For a long time we’ve sought that new widget we might offer to the market: the new candy bar everyone wants. It’s the old journey of:
- find a need,
- fulfil the need.
Our business models have been built around giving someone something they what, and making a margin on the way through. Sometimes our customers didn’t know that they had the need until we, or their peer group, pointed it out to them, but we were nevertheless, fulfilling a need.
Recent history has seen the more sophisticated version of this emerge in the last few decades:
Give them the razor and sell the razor blades.
which has the added advantage of fulfilling a reoccurring need. Companies such as HP have made good use of this, more-or-less giving away the printers while pricing printer ink so that it is one of the most expensive substances on the planet (per gram).
Since then, companies (both B2C and B2B) have been working hard to reach customers earlier and earlier in the buying process. Rather than simply responding, after a customer has identified a need, along with the rest of the pack, they want to engage the customer and help the customer shape their need in a way that provides the company with an advantage. A great example of this are the airlines who enable you to buy a short holiday somewhere warm rather than a return trip to some specified destination. The customer gets some help shaping their need (a holiday), while the company has the opportunity to shape the need is a way that prefers their products and services (a holiday somewhere that the airline flies to).
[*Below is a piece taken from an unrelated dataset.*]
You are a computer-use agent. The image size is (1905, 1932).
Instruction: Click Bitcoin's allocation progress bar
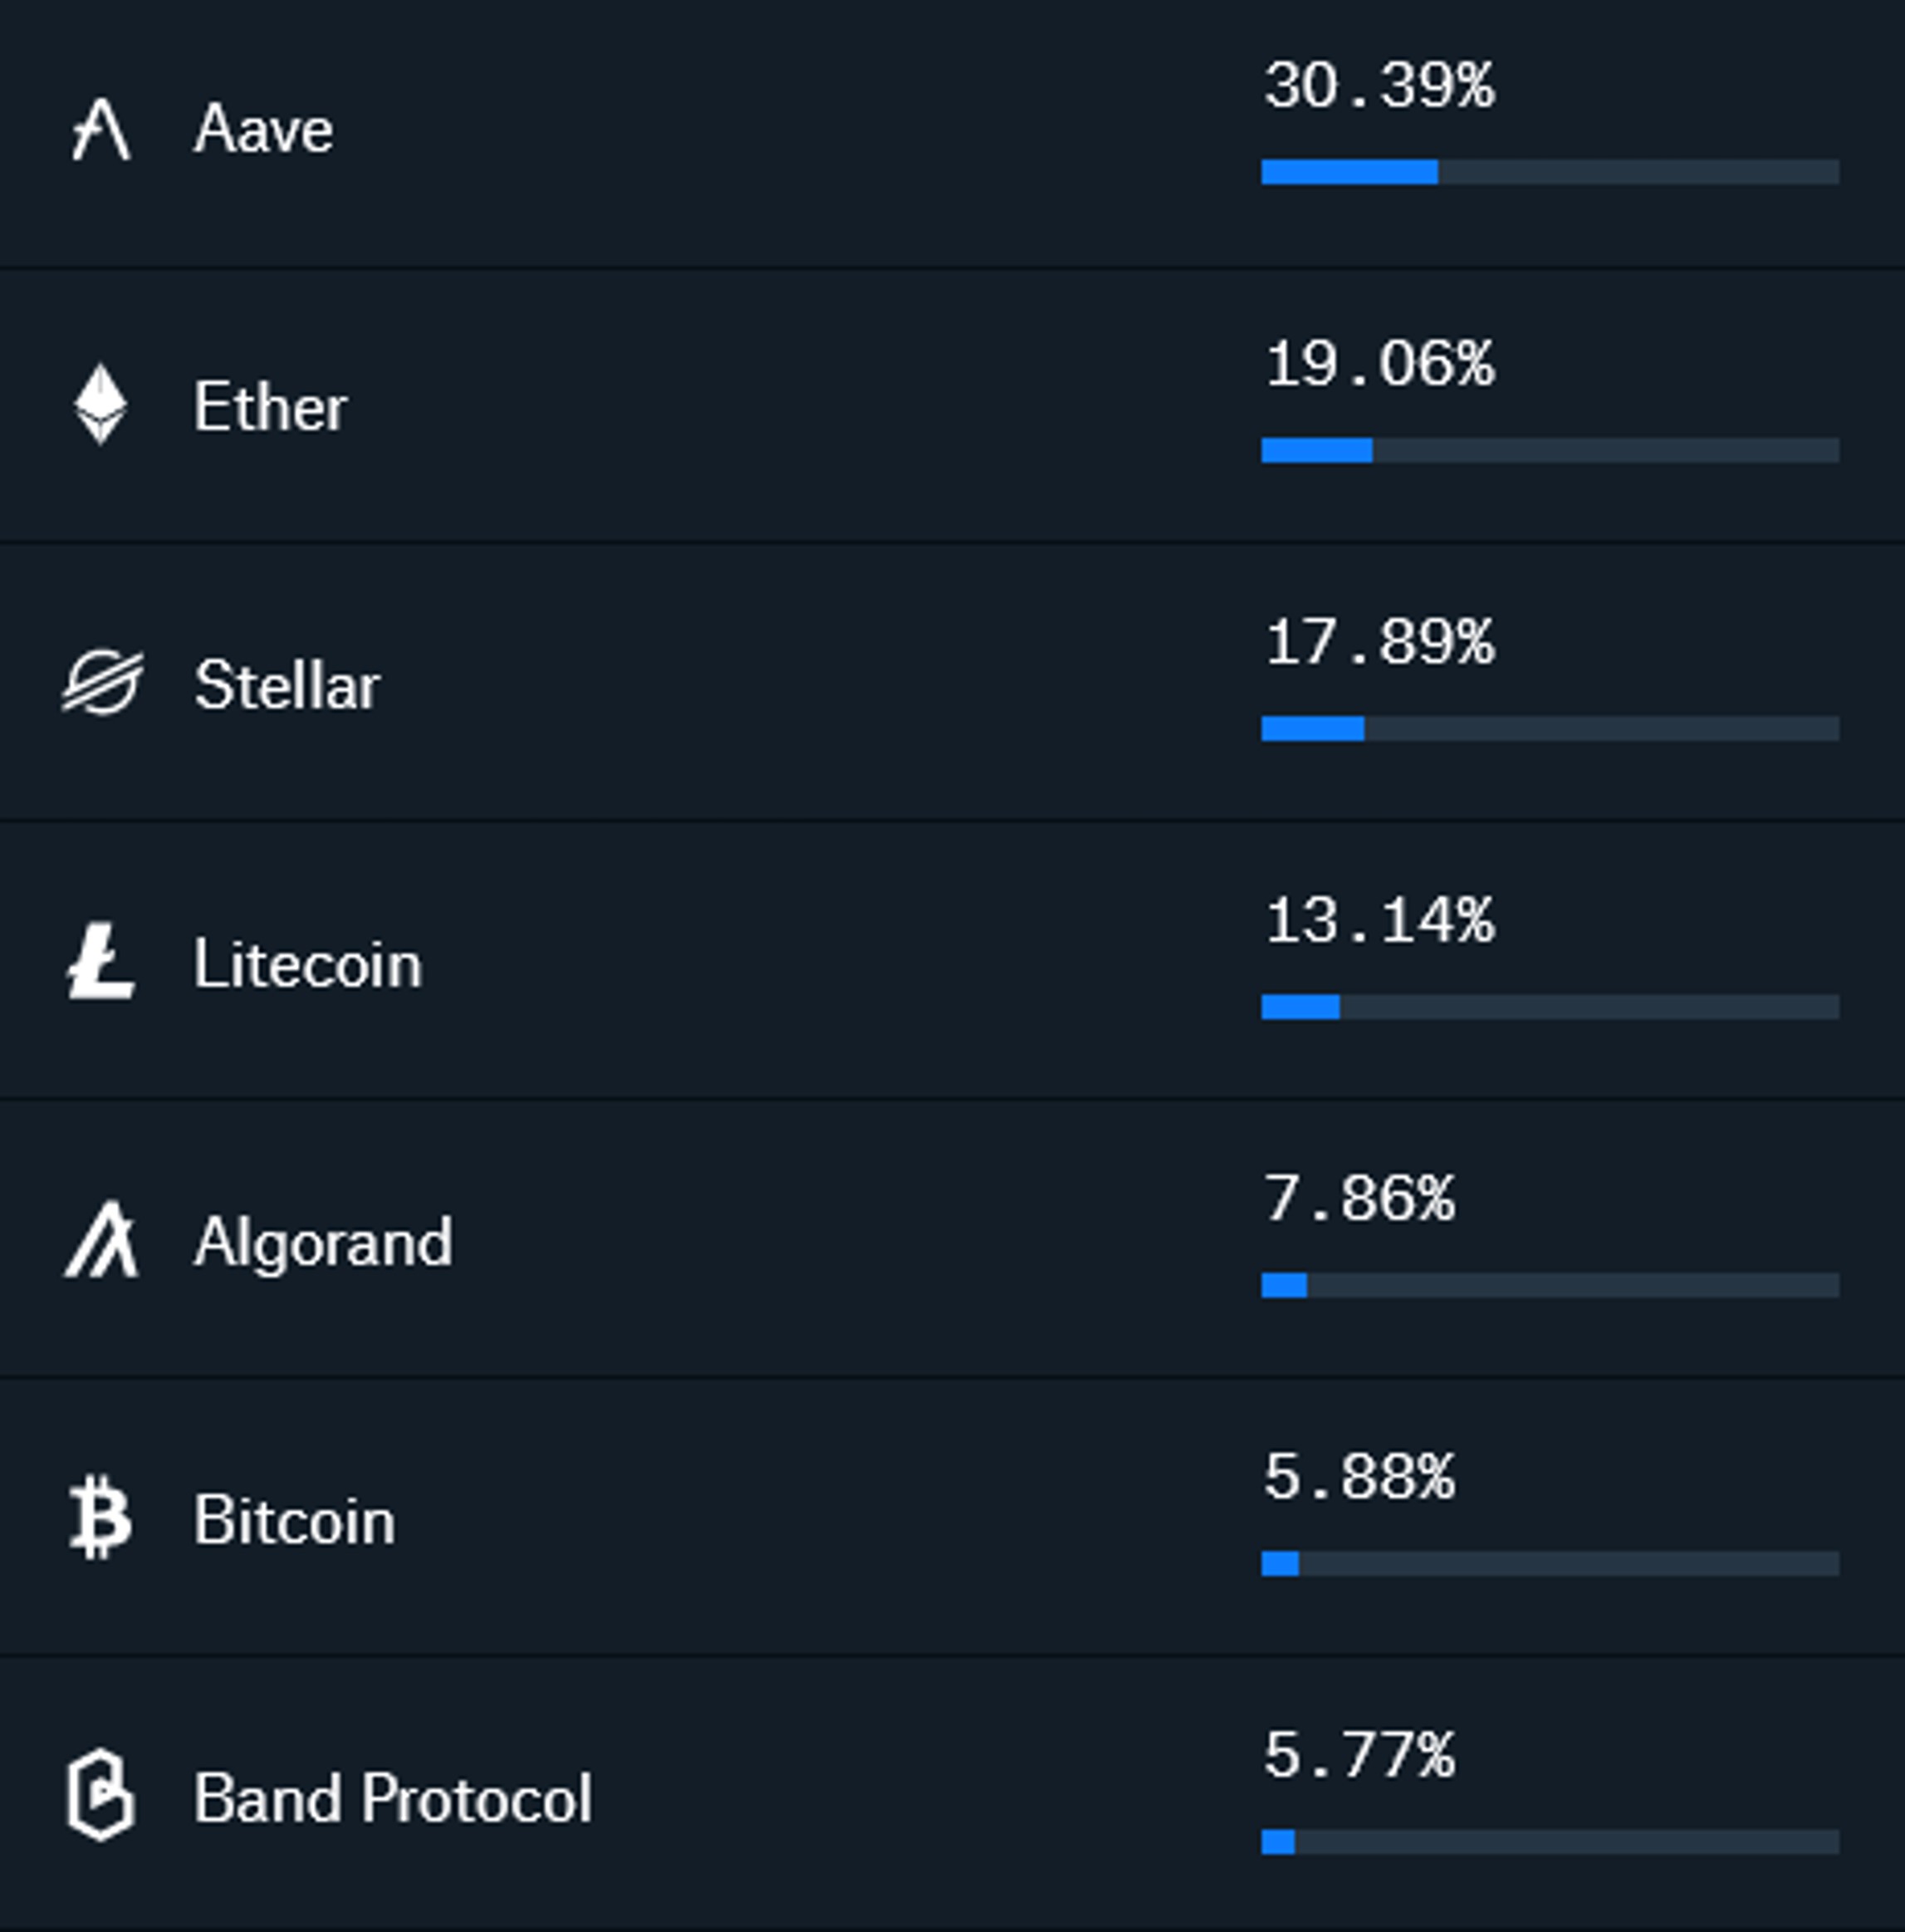point(1549,1563)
The most recent shift has been to flip this approach on its head. Rather than aligning themselves with the needs they fulfil, some companies are starting to align themselves with the problems they solve. Needs are, after all, just represent potential solutions to a problem.
Nike is an interesting case study. Back in the day Nike was a (marketing driven) sports shoe company. If you needed shoes, then they had shoes. Around 2006—2008 Nike started developing a range of complementary products – web sites, sensors integrated into clothing, etc. – and began positioning the company as providing excellence in running, rather than simply fulfilling a need. The company grew 27% in two years as a result.
Rolls Royce (who I’ve written about before) are another good example, but business-to-business. They shifted from the need (jet engines) to the problem (moving the plane) with huge success.
While these companies still have product and service catalogues, what’s interesting is the diversity of their catalogues. Rather than structuring their catalogue around an internal capability (their ability to design and manufacture a shoe or jet engine), the focus is on their role in the market and the capabilities required to support this role.
As Andy said, they have an “in the market” model, rather than a “go to market” model.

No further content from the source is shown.